PointlessUsername · 07/01/2020 02:38

Why did your Ex & Children go for dinner if you were not invited?.

Have you made it known to her that you do not like her very much?.

Pixxie7 · 07/01/2020 03:14

Surely if he wants a divorce he could get one by separating from her otherwise it almost 6 of one half a dozen of the other.

BeetrootBasil · 07/01/2020 03:16

As you say he wants the marriage to work, I would leave them to it.

I know it is very hard when it's your brother, but he created this situation, it's his doing, he made his bed so to speak.

I do feel sad for your elderly parents if they cannot see their son but it sounds like she did invite them and they chose not to go either, so all a bit bad as each other?

EvenMoreFuriousVexation · 07/01/2020 03:19

I take it the violence you mentioned is towards your DB from her?

She's been punishing him for 4 fucking years. He needs to grow some balls and put in for divorce on the grounds of unreasonable behaviour.

If this all happened 4 years ago she can't divorce him for adultery - the time limit is 6 months from discovering evidence. After that the spouse is considered to have "condoned" the adultery.

Prevegen4U · 07/01/2020 03:28

Your 94 year old dad has an email account he still uses?

Booberella9 · 07/01/2020 03:29

Listen to me when I say that your brother is getting something out of all of this. He is not going to change or listen to reason. Your only option is to take several steps back. He is an adult, for whatever reason he has chosen to turn his life into a car crash. Step away, disengage, fill your thoughts with other things.

Deep down the real reason you are so angry is shame and sadness. It is humiliating to have a family member act like an utter tosser. It is also really sad as you had high hopes for him, you see his potential and he is not living up to it. Deal with your own feelings of guilt and loss, step back into your own life and out of his.

Frenchw1fe · 07/01/2020 03:32

They both sound awful. I'd leave them to get on with their lives. Your brother is an adult and if he chooses to stay with someone who apparently has ptsd because of affairs that's his business.

Sadiesnakes · 07/01/2020 03:39

Obviously a wind up or there is something fundamentally wrong with op's thought process...
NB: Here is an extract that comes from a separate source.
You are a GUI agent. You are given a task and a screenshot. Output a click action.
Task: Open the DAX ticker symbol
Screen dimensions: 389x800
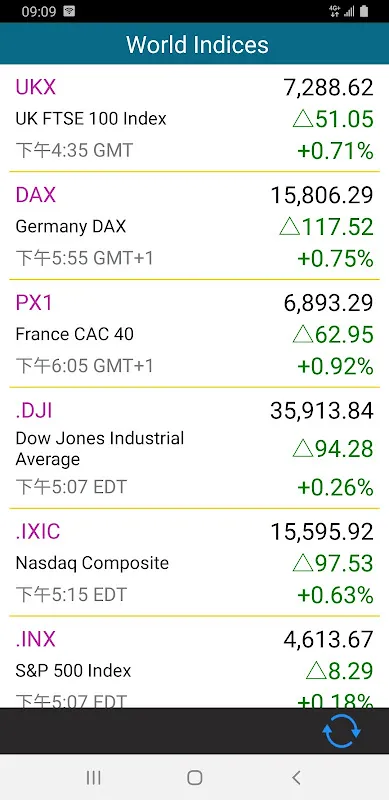[36, 195]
S0upertrooper · 07/01/2020 03:44

You sound jealous that your DB is 'being controlled' by his DW and not you. I have a 'D'SIL who thinks I use mind control and witch craft on her DB, truth is he can't stand her but she just won't accept that. Time to but out OP and mind your own business.
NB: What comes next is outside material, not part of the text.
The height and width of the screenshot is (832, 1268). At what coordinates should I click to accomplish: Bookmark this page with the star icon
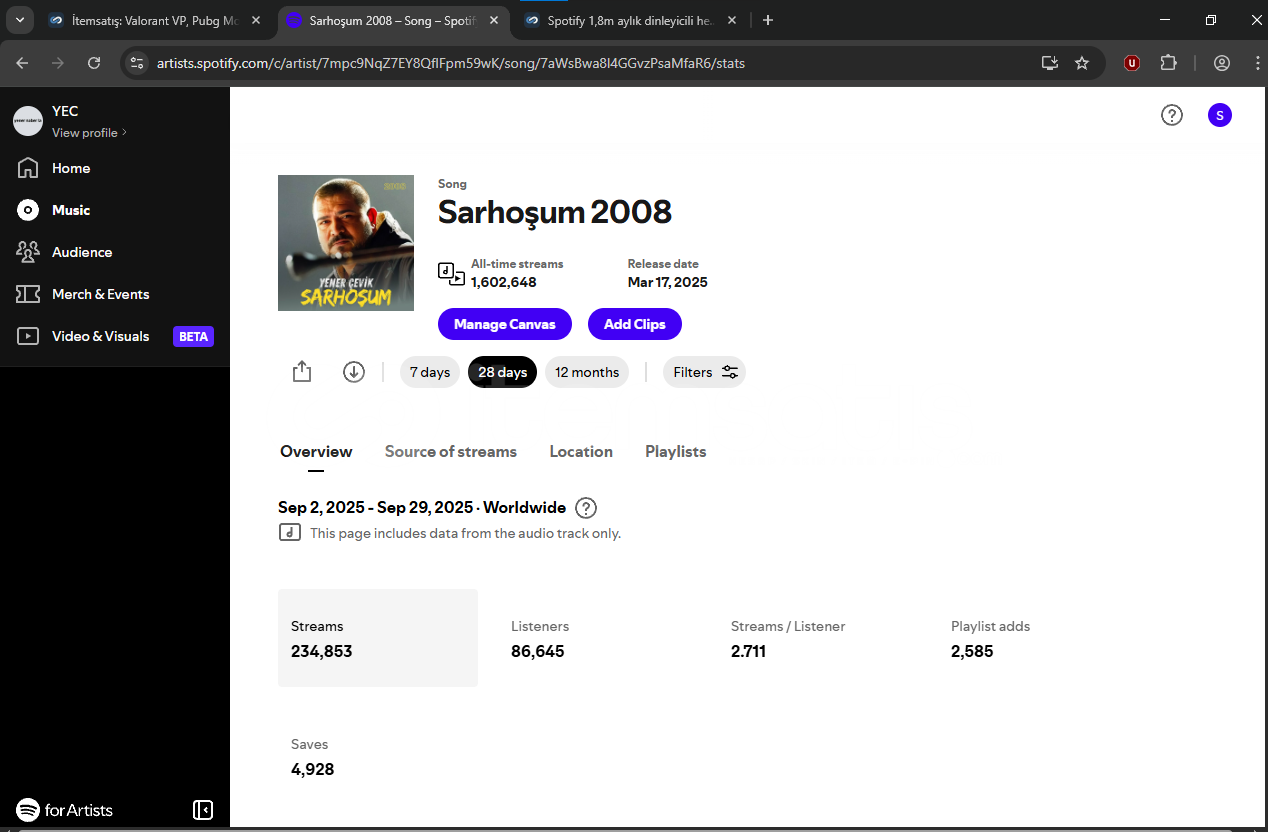tap(1081, 63)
Weffiepops · 07/01/2020 04:25

This all sounds quite messy, for the sake of the whole family I would turn up and be pleasant and polite and not get too involved. Disengaging from them all is passive aggressive so only do that if you are at the end of your tether.

GiveHerHellFromUs · 07/01/2020 04:44

I can't believe that she's controlling through lack of trust yet let's him spend weeks on end away from home in a hotel.
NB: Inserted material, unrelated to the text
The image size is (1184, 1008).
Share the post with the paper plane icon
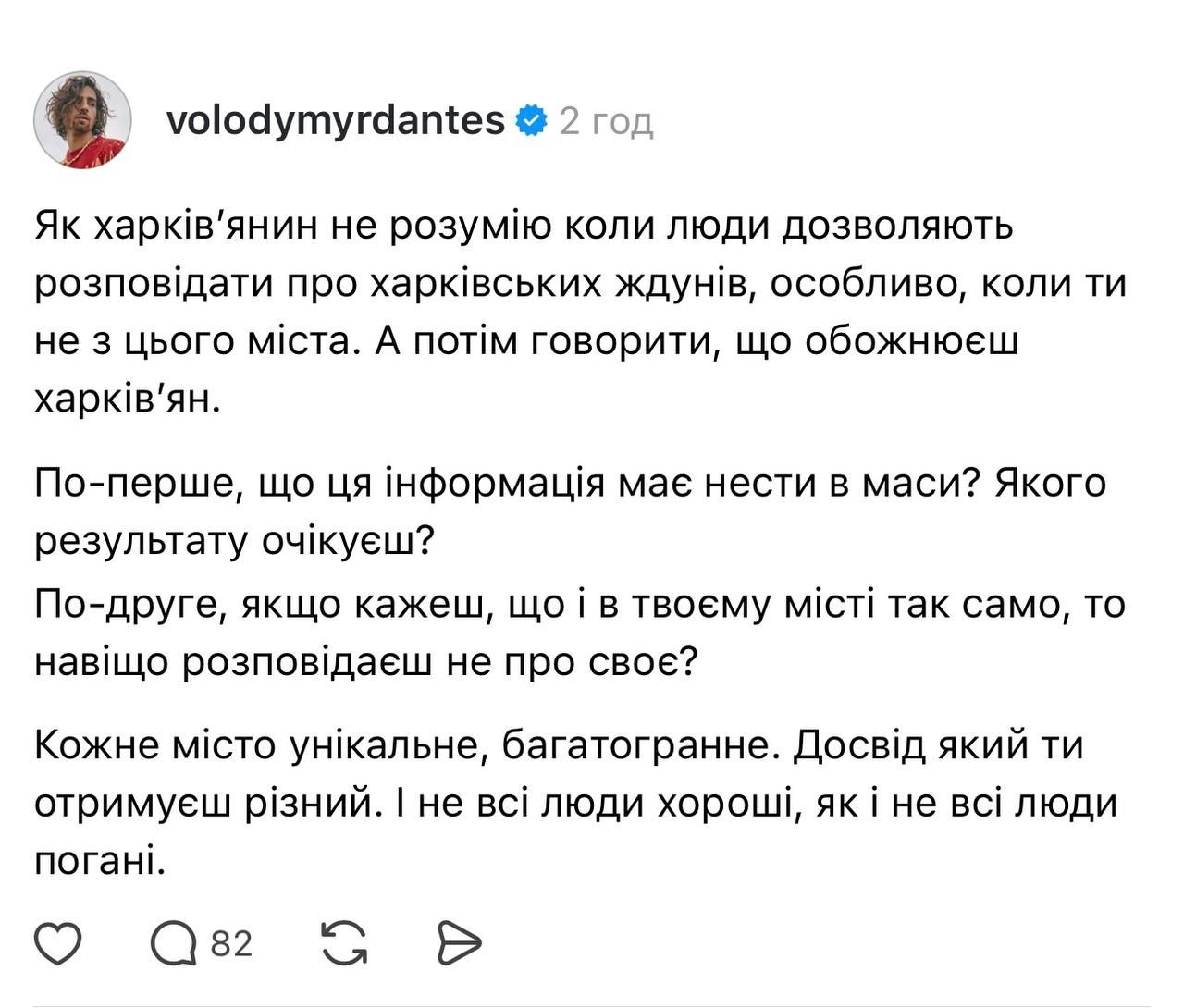459,943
If she's not financially secure herself I also can't imagine she'd be happy letting him spend all that money on hotels.

She hasn't cut your parents off - she invited them. They chose not to go. She didn't invite you because your ex was invited. If that was that bad your children would never have gone.

Your brother cheated because she was trusting of him. She treated him with respect and he responded by shagging about after at least 18 years together (they have adult children)? Was she a SAHM? Don't you think she might be the ones who's trapped and he might be the one who deserves a throat punch?

I'd probably cut you off too btw.

Aridane · 07/01/2020 04:45

Your brother needs to ditch her. So he cheated on her - this shit happens. He needs to cut his losses.

If, however, they are both adamant I. Persisting with the relationship, counselling will be required ASAP

JolieOBrien · 07/01/2020 05:02

@Packit

This is none of your business and you should leave your brother to sort out his own marriage. They both sound as bad as each other and I would stay well clear of the both of them if I was you.